Precision Cold Protection Pointing To Profit For Blueberry Producers

One University of Florida student’s assignment to help develop cold-weather protection strategies so blueberry growers can save money has come up all aces.

UF/IFAS grad student Tori Bradley studying cold weather's effects on growing blueberries

Tori Bradley
Photo courtesy of UF/IFAS

Tori Bradley, a UF College of Agricultural and Life Sciences graduate student, interned with faculty and studied the economic advantages for growers who use precision cold protection, according to a new UF/IFAS Extension document, “Improving The Precision Of Blueberry Frost Protection Irrigation.”


Bradley analyzed the differences between precision cold protection and uniform cold protection. Blueberries bloom in late winter or early spring in Florida, making them susceptible to frosts.
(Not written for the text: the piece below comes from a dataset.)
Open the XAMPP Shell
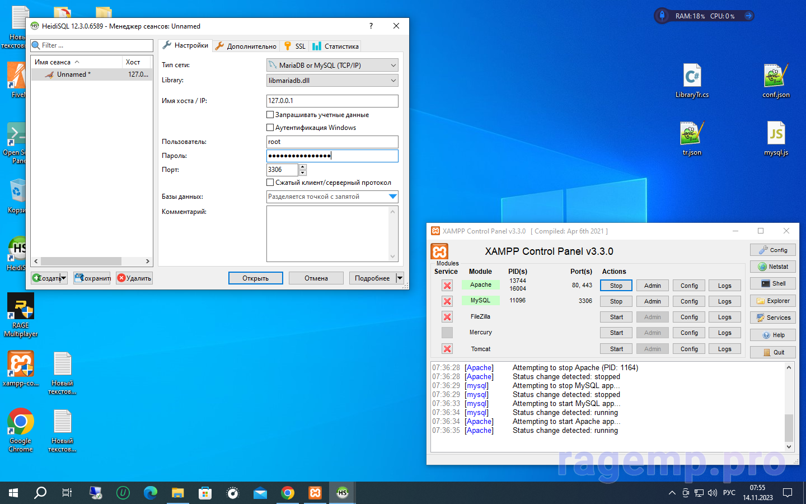The width and height of the screenshot is (806, 504). (x=772, y=284)
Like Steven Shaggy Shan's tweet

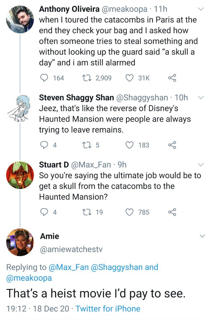(x=129, y=145)
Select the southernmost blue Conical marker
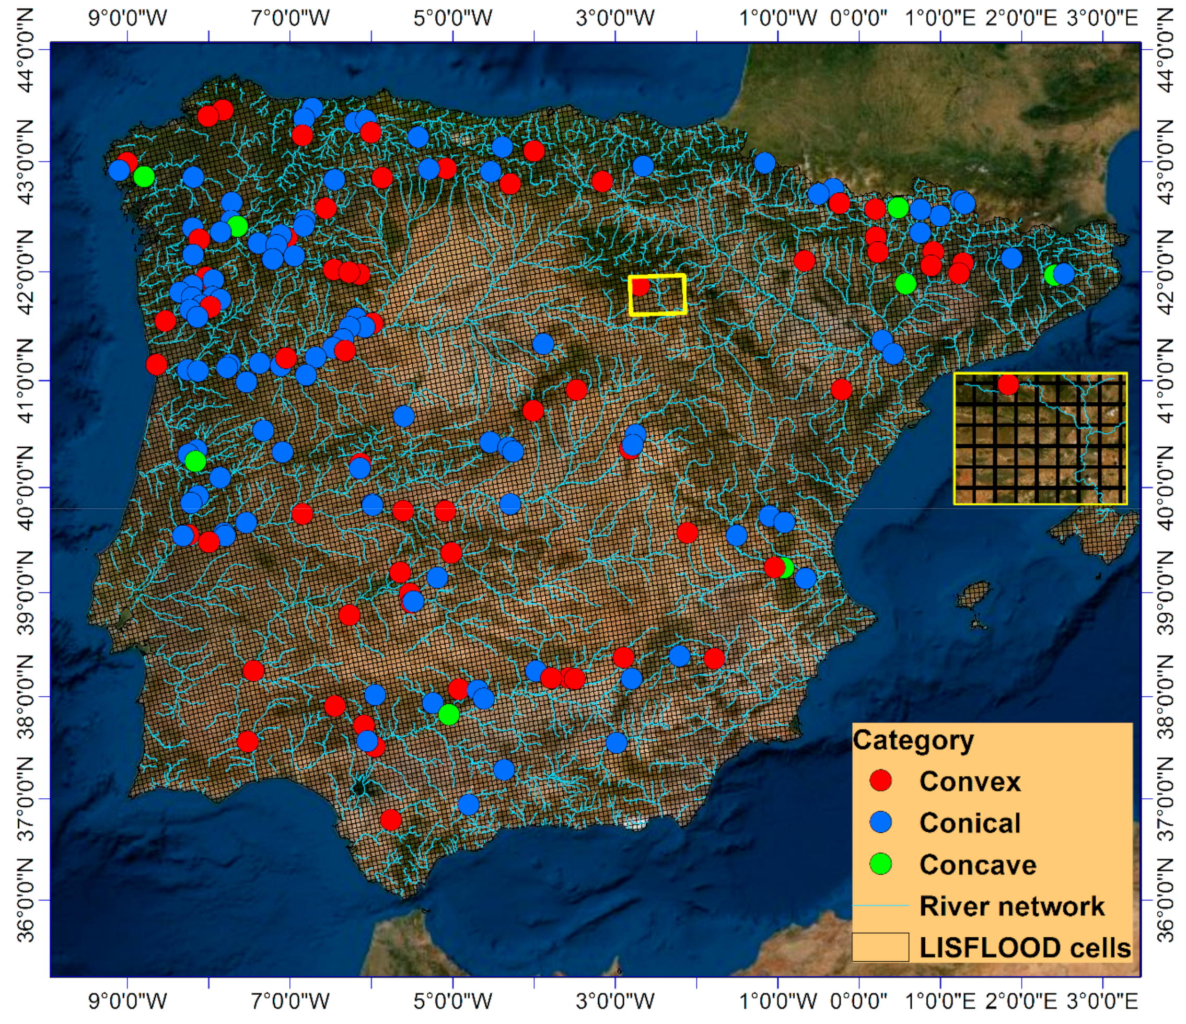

For uniform strategy, growers start frost protection irrigation when the temperature hovers between 31°F and 35°F.

By using the precision method, growers can save an average of $44 per acre per season on irrigation pumping costs, depending on their location in Florida, according to Bradley and her faculty mentors.

After consulting with her graduate coordinator, Bradley approached Tatiana Borisova, an associate professor and Extension specialist in the UF/IFAS Department of Food and Resource Economics, to do a six-week research project on protecting blueberries during cold periods. She also worked with Mercy Olmstead, a UF/IFAS assistant professor in horticultural sciences and stone fruit Extension specialist, Jeff Williamson, a UF/IFAS horticultural sciences professor and Extension horticulturist, and Elizabeth Conlan, UF/IFAS horticultural sciences graduate student.

Precision agriculture recommends management strategies to growers, Borisova said. These recommendations are based on research and real-time monitoring of plant and environmental conditions. Specifically, the system calls for growers to apply water only when the plant can be damaged by cold, based on horticultural science research and real-time weather data, not necessarily based on the temperature dipping to near or below 32°F. The method implies that for every bud stage for a crop – in this case, blueberries – water is turned on at different temperatures. That’s because a crop’s sensitivity to cold increases from one bud stage to the next.

But frequently, growers do not have real-time weather information, or they don’t trust it, Borisova said. UF/IFAS faculty are working to further improve the bud-sensitivity recommendations for blueberry cultivars grown in Florida, and trying to help growers adopt bud-sensitivity recommendations these methods to better protect their blueberry crops.

Bradley’s research was made possible through the UF/IFAS research internship program. The research-Extension project, “Critical Bud Temperature Determination in Low-Chill Peach and Blueberries,” is funded by the Florida Department of Agriculture and Consumer Services Specialty Crop Grant Program and is being led by Olmstead.